Entries shown.
☆ ☆ ☆ ☆
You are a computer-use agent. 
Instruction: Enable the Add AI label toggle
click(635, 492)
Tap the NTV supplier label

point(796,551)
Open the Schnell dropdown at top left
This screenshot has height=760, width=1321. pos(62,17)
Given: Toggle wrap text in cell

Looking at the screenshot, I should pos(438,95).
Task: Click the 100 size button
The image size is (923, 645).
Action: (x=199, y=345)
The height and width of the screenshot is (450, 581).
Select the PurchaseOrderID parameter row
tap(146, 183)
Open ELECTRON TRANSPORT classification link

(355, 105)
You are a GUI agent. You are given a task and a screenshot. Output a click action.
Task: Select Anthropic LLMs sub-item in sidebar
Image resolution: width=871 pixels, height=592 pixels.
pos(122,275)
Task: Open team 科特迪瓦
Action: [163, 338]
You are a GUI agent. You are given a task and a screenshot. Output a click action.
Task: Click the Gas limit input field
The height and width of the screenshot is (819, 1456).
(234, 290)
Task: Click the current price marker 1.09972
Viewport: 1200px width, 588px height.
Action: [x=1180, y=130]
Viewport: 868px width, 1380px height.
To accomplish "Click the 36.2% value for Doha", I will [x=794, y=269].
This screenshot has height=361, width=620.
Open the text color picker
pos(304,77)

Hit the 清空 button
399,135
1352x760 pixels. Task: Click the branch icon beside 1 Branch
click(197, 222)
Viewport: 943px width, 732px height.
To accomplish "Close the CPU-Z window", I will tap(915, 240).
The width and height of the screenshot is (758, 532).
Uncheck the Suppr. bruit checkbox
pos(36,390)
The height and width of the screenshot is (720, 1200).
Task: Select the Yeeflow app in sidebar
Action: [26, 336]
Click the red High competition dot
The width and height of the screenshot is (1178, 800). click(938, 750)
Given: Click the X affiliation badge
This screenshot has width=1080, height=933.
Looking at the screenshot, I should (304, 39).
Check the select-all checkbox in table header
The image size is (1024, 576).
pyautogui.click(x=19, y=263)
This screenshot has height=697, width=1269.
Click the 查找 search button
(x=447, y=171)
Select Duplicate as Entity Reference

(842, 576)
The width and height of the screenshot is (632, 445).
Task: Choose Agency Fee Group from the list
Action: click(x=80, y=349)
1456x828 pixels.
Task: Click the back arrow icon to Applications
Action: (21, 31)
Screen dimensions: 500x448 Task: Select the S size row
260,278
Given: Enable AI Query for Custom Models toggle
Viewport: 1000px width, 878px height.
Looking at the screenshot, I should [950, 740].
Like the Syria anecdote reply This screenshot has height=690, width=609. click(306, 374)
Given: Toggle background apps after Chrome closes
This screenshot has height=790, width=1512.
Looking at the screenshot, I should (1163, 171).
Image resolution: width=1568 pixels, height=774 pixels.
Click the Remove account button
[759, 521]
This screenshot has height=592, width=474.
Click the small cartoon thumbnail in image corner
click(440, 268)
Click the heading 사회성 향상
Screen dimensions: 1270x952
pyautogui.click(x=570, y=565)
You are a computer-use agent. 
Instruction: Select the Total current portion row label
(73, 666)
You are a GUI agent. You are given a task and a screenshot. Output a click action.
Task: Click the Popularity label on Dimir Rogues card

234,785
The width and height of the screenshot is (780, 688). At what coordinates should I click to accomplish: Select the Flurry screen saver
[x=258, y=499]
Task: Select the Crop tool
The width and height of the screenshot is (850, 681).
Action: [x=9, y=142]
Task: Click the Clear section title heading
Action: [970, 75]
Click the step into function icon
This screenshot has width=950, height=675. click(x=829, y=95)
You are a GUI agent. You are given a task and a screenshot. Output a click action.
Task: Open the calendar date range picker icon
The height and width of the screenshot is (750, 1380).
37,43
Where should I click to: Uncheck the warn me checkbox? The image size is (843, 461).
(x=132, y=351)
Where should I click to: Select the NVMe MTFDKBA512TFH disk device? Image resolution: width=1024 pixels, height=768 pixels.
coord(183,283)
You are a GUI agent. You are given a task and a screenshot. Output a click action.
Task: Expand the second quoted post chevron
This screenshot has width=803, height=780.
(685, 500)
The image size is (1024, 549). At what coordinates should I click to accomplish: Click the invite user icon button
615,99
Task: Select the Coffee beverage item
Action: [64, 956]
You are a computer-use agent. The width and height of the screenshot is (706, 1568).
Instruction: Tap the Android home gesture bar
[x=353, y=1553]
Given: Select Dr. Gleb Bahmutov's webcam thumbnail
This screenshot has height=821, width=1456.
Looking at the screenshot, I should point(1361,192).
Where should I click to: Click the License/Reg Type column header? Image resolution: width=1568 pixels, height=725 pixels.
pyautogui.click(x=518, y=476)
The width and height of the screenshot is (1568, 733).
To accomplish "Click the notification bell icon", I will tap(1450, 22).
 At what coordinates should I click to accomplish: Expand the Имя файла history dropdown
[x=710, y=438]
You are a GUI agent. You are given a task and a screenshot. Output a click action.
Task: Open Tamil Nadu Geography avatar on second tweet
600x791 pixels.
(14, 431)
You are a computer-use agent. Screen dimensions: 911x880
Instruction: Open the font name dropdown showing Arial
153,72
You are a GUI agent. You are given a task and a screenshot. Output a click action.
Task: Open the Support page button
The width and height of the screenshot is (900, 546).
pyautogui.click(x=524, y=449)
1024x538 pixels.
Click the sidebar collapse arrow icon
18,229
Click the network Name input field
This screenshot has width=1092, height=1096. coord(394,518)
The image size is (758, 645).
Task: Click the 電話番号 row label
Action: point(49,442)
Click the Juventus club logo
☆ ☆ ☆ ☆
Activity. Only lines that contain "computer" are needed, so copy each of them from the data.

Task output.
You are a computer-use agent. 
You are a computer-use agent. 
You are a computer-use agent. The width and height of the screenshot is (706, 1568).
You are a computer-use agent. Screen dimensions: 911x880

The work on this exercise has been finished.